Being a minority on a board: two directors share their insights

Speaking to a room full of governance leaders, award-winning director Cassandra Crowley and director on multiple boards and former MP Steve Maharey covered a range of topic during a panel discussion with MC Ziena Jalil at the Women in Governance Awards 2022.

During the discussion, the directors spoke about women in governance, with a particular focus on inclusion, finding your allies, backing yourself and creating a pathway for other female governors.

In this transcript (below) Crowley and Maharey share their advice on being a minority on a board.

Ziena Jalil: As we see more women get appointed to boards, more people of color get appointed to boards, for the ones who do make it through, sometimes they're the only person of their gender or their ethnicity on those tables. And that can be a very lonely experience, but it can also come with a sense of burden.

What is your advice to people who find themselves in the minority on boards in terms of gender or ethnicity?

Steve Maharey:

“Talk about it, I think is the main thing. And for people who are on the board to encourage that discussion.

“I make it a practice to always have a future director on any board because I think that's one of the ways we can help.

“An illustration of that is one of the future directors we had was a young woman of Indian background and she was quite quiet.
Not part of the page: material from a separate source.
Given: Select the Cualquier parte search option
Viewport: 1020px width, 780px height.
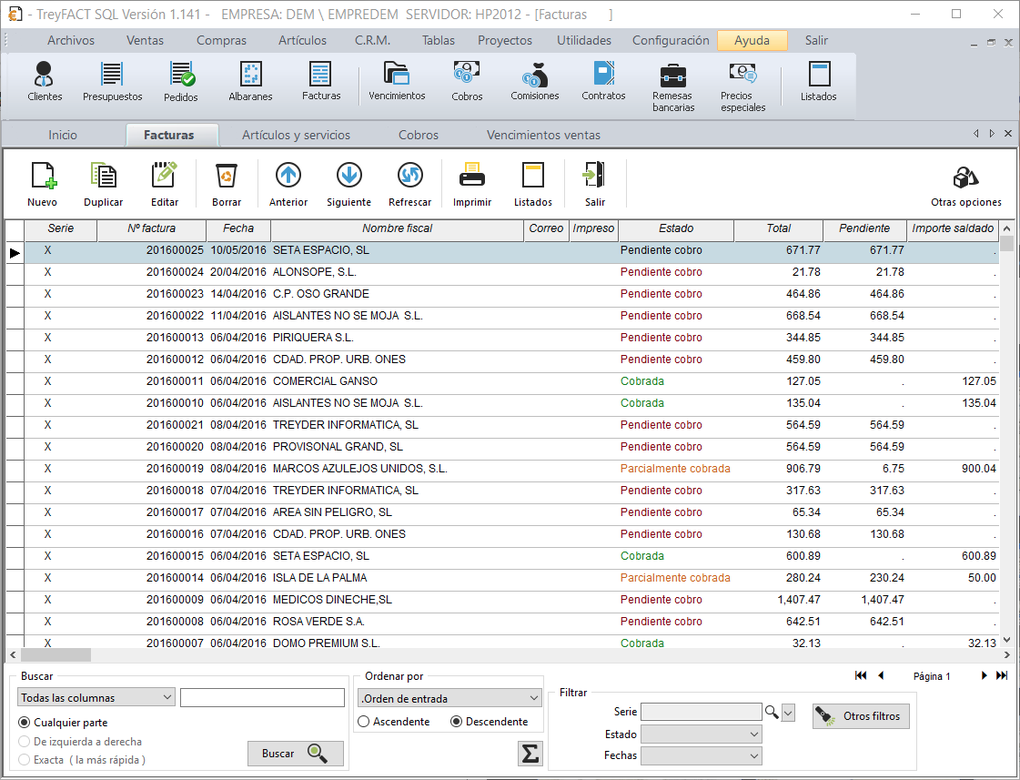Looking at the screenshot, I should [25, 722].
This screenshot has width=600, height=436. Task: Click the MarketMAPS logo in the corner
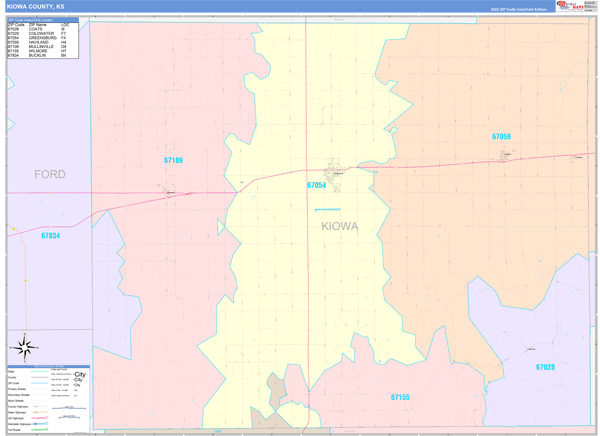tap(575, 6)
Always asked good questions, but always at the end of a chain of questions and we got talking about this, so what's, what's the story?

“And we had a lot, lots of conversations because that's what a chair should do. They should talk to people if they feel there is an issue or someone else in the group should take responsibility to do that.
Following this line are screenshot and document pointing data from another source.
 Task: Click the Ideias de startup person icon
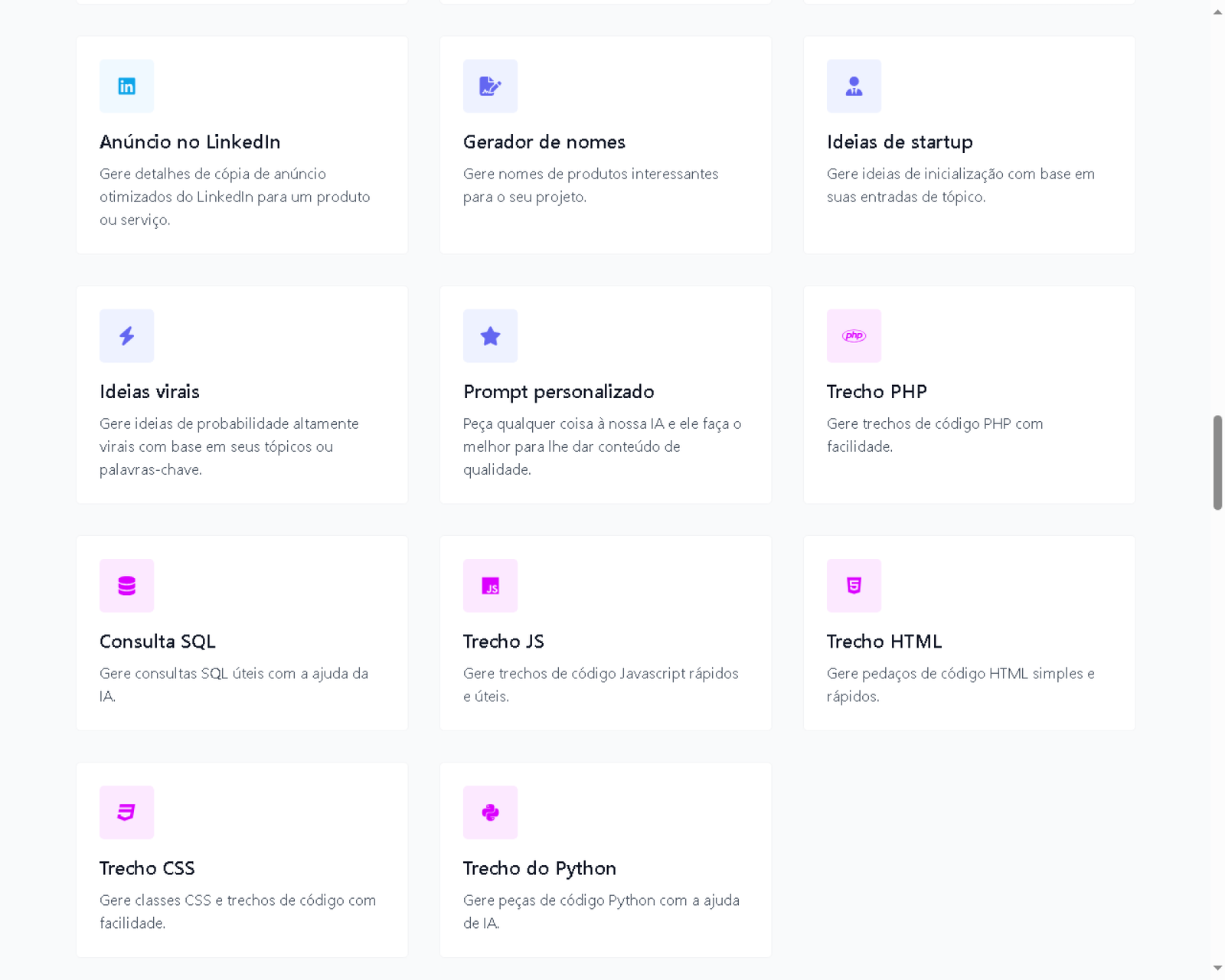click(x=854, y=87)
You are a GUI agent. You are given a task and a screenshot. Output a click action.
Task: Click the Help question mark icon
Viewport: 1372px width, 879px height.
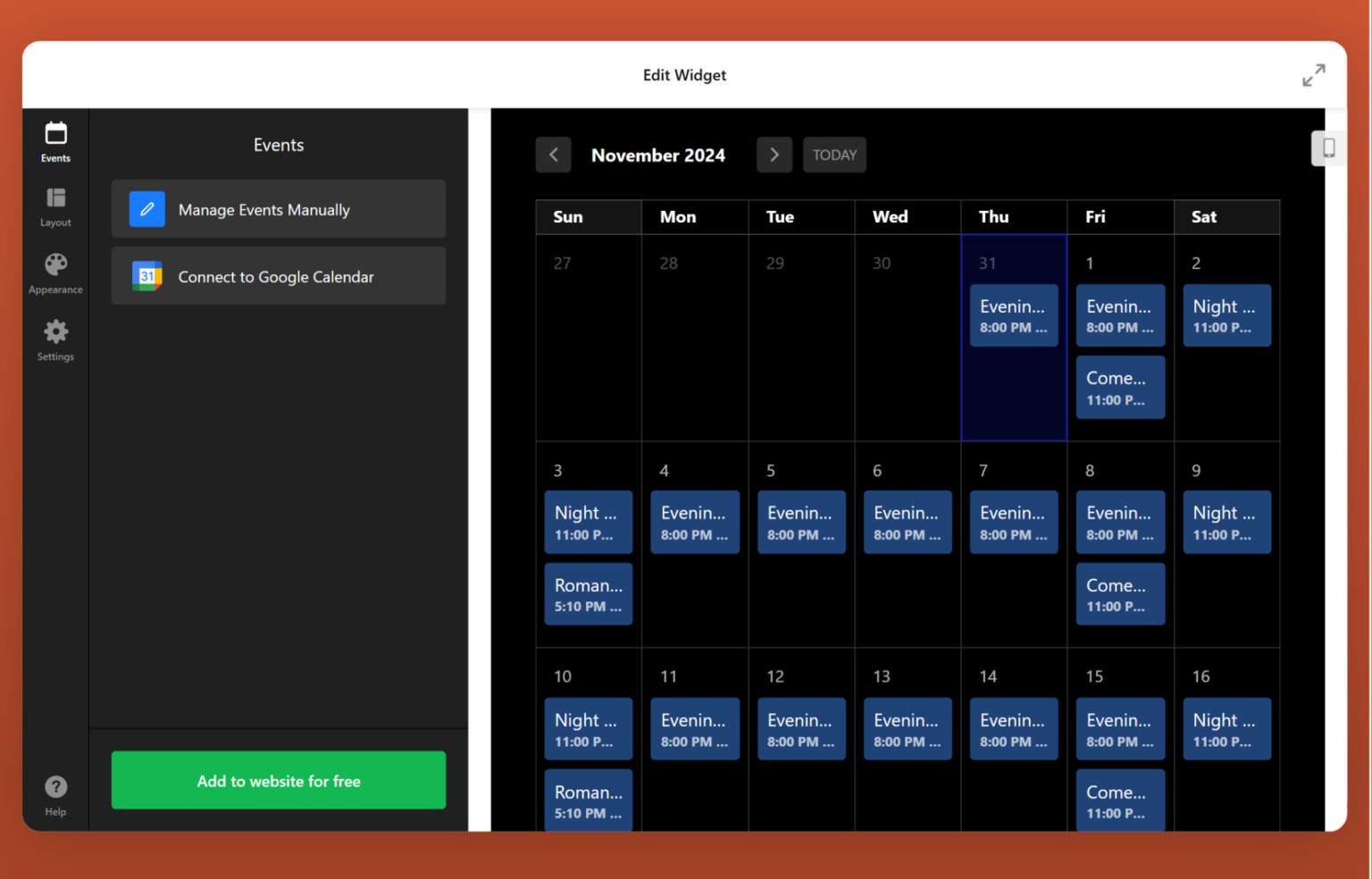55,787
“She said, I don't like asking questions because everybody here knows more than I do and I kind of respect their standing, that's my cultural background, so I'm always going to be last.

“So, we had a discussion as a group, about how we were going to handle that kind of situation and we found ourselves in a situation where she was much more comfortable to ask questions earlier because people had said they were relaxed about her doing that kind of thing.
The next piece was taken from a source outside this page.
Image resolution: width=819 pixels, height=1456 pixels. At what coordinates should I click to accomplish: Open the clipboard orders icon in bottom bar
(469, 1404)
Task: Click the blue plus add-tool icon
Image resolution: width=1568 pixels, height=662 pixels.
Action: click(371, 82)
“And she gradually evolved into asking questions, basically whenever she felt like it.

“But I think the starting point is not to sit around and say, there's something wrong here, I'm not really sure.

“It's to be open, transparent and talk about things.

Cassandra Crowley:

“I'd fully support that. I quite often when I was starting out in governance was definitely the youngest person by about 30 or 40 years, usually the only woman and in some circumstances the only independent director.

“And it comes back to I think the chair and others creating an environment where you can be authentically who you are.

“Unless people have made a very erroneous mistake with me, people know I'm not a seat warmer. I'm not going go there and be someone else.

“And to have someone who is as a chair can make you realise that that's okay and you go and contribute for what you've been selected for, can be really empowering.

“So, I think as women going into those situations, it's really important about understanding those opportunities you've been given and if they're right for you, and they are, know that they're right for you and own it and bring the best of who you are to the situation.”